What the exercise asks:
Go through the records below and report each line with "will" in it.
[Opening Excerpted data section]
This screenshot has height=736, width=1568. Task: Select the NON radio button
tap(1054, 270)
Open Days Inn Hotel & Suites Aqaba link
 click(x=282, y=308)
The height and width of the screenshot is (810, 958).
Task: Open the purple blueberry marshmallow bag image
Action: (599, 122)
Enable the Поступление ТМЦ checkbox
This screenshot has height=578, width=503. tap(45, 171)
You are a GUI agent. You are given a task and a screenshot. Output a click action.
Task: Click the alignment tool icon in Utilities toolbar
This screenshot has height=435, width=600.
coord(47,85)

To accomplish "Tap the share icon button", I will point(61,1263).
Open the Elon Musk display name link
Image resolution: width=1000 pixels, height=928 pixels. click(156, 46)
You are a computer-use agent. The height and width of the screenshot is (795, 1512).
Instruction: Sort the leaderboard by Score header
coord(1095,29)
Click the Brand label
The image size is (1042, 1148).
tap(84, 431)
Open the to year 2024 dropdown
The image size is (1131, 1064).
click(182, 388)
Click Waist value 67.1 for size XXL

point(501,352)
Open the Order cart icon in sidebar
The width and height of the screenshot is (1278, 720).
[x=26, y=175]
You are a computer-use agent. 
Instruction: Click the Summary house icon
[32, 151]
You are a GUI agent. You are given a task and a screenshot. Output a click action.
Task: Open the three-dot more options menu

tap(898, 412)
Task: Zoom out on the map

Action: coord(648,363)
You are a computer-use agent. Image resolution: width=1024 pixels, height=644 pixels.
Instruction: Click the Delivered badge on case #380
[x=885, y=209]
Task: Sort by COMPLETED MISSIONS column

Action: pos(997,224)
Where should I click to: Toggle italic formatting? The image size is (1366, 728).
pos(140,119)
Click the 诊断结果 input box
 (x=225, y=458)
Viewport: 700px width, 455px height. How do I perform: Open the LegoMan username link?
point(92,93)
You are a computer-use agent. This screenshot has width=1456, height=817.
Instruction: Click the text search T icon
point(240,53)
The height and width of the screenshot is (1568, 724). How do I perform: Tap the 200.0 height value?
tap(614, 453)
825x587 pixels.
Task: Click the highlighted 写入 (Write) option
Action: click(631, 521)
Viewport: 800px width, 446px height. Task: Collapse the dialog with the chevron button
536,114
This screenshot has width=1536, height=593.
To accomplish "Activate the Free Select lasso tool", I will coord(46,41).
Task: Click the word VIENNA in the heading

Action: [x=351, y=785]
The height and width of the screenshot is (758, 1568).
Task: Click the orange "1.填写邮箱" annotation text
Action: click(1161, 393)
[Closing Excerpted data section]
Worked solution:
To accomplish "Tap the share icon button", I will point(61,1263).
To accomplish "Activate the Free Select lasso tool", I will coord(46,41).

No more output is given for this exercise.